Read through the records below and copy each line that uses the word "text".

Dataset items:
============
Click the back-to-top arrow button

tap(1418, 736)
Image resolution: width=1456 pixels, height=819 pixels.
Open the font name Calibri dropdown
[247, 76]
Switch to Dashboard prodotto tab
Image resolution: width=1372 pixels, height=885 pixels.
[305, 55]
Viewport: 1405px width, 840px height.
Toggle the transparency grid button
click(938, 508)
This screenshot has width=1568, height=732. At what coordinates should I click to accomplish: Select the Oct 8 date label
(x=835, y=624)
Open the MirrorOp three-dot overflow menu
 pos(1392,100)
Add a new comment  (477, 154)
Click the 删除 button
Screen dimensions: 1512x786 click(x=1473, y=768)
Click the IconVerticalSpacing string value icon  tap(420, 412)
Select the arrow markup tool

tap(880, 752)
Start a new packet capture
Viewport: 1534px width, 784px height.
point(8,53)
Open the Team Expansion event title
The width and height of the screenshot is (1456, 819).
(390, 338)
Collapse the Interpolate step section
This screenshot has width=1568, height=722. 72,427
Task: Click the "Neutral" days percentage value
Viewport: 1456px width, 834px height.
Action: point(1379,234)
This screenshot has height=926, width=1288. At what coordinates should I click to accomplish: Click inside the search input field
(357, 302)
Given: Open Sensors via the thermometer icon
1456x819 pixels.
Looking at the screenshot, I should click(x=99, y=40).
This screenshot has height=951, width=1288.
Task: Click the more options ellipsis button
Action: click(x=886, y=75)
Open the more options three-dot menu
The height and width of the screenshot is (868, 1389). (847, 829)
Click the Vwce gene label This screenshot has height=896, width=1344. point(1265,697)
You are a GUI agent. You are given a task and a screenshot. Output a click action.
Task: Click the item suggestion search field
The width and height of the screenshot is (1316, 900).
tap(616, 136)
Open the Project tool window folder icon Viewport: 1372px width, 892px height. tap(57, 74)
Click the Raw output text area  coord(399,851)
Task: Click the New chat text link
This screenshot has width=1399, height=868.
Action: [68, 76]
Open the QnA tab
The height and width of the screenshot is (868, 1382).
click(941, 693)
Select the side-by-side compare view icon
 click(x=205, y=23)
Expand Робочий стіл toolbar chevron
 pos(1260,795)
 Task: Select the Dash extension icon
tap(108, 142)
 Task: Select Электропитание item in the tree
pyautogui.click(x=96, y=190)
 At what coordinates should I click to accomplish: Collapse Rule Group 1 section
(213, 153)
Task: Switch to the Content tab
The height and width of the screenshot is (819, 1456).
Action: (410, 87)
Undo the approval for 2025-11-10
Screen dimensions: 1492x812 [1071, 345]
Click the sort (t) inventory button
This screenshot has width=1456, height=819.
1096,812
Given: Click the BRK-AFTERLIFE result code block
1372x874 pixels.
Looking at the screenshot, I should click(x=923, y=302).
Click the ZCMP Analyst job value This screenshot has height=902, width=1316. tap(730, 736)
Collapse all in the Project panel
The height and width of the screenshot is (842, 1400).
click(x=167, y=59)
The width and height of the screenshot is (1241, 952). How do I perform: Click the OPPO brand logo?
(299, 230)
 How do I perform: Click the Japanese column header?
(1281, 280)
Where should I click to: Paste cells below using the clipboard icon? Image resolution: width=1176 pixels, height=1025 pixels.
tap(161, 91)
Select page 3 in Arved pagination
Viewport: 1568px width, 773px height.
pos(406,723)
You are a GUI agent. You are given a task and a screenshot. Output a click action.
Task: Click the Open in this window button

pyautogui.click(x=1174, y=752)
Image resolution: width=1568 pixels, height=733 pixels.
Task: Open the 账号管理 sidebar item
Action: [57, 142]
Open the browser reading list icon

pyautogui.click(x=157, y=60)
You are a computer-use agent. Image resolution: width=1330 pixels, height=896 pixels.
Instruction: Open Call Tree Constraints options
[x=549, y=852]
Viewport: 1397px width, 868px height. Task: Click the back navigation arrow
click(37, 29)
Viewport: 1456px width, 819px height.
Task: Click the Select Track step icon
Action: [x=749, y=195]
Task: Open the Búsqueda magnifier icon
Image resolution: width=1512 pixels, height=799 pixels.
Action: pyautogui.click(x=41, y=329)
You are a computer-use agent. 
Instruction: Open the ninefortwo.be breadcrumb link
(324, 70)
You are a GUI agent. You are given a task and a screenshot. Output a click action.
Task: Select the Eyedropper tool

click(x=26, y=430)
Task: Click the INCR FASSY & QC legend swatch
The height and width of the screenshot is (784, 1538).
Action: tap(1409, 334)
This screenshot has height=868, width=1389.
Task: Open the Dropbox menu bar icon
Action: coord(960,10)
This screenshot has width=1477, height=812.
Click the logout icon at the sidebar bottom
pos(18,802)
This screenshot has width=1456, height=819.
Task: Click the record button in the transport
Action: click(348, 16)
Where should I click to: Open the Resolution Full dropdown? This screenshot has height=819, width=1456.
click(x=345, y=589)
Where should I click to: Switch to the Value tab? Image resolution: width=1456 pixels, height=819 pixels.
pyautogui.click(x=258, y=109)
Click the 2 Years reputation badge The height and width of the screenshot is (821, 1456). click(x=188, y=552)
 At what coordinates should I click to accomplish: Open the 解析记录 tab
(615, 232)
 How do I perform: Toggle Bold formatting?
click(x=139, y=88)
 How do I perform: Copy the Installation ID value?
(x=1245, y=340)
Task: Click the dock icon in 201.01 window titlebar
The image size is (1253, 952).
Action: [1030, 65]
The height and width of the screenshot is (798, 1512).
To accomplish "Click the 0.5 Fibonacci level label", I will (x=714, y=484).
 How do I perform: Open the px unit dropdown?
============
» **COMPLETED TASK**
Click the Raw output text area  coord(399,851)
Task: Click the New chat text link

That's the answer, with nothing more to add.